Healthcare Reform and Its Impact on Seniors Housing

Encino, Calif.--The impact will be somewhat neutral.

Encino, Calif.–What will the impact of the Community Living Assistance Services and Supports (CLASS) Act be on the seniors housing market? Somewhat neutral, according to a new report issued by Marcus & Millichap Real Estate Investment Services. The act is a part of the federal government’s sweeping healthcare reform legislation.

“I think it certainly has beneficial aspects; for example people will be reimbursed no matter how small the numbers are, they are better than what we had before,” Gary R. Lucas, managing director and senior vice president of the firm’s National Seniors Housing Group (NSHG), tells MHN. “But in general I don’t think people will carry the insurance long enough to have the benefits. Right now the way the act is, all of us will have certain insurance with long-term care for which you have to pay extra for. While it is mandatory for a certain amount of time, people will drop it as soon as they can.

“New healthcare reform may cause some pricing instability for seniors housing facilities but assisted living facilities will likely experience the most long-term benefits from the legislation. In general, prices will remain flat, and the instability is the fact that there isn’t that much activity going on. There aren’t any traditional sales going on. Most of the activity is owing to the fact there been issues and problems.” Lucas goes on to say that occupancy has remained reasonably stable; has got slightly worse but is nothing to talk or write about. “This doesn’t help any income producing property. Whether its shopping centers, apartments or seniors housing, you want occupancy to go up and be able to charge more rent and that’s been a problem.”

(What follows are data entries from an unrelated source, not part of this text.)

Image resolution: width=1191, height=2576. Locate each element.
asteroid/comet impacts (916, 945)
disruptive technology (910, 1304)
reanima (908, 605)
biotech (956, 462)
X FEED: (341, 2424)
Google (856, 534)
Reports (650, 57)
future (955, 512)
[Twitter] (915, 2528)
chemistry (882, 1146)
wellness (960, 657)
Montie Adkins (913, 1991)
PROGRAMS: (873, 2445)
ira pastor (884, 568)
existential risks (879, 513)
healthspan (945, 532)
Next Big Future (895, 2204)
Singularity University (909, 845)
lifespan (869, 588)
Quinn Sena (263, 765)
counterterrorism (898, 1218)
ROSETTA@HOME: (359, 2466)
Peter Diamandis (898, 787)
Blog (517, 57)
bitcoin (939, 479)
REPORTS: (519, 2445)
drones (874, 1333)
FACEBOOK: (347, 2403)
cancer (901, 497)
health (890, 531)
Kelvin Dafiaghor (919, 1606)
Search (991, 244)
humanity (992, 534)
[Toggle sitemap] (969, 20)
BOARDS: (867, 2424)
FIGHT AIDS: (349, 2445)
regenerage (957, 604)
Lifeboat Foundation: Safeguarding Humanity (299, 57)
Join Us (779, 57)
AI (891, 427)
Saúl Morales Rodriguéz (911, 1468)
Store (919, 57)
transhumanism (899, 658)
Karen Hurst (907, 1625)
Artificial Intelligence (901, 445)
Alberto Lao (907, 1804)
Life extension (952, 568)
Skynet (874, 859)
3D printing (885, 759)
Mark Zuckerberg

Another problem that the seniors housing sector has been facing is that their demand comes from aged people, who haven’t been able to sell their homes for four years, and so they can’t leave go and live on any of these facilities,”

The CLASS portion of the healthcare reform bill will set up government-sponsored, long-term care insurance, which could revalue skilled nursing facilities nationwide, explains Lucas. Users of government-sponsored healthcare will be automatically enrolled in the program, though the high cost will likely drive many to opt out shortly after implementation. Consequently, premiums will fall short of benefits paid out after the five-year vesting period, leading to further stress on Medicaid and reduced payouts under the current system. Since most of the value in skilled nursing facilities relates to the profitability of the business and not its physical site, any decrease in Medicaid payouts will lower the value of the business. “This trend will wedge a divide between new, state-of-the-art facilities that cater to Medicare and private-pay users and older communities that depend on Medicaid supplements,” says Lucas.

However, many of these changes will take another two quarters before they start to show.

The new report ranks 31 major U.S. markets based on occupancies through the first quarter of 2010. Seniors housing assets in Minneapolis, Baltimore and San Jose, Calif., have the highest occupancy rates, while occupancy rates in Kansas City, Denver and Las Vegas are the lowest.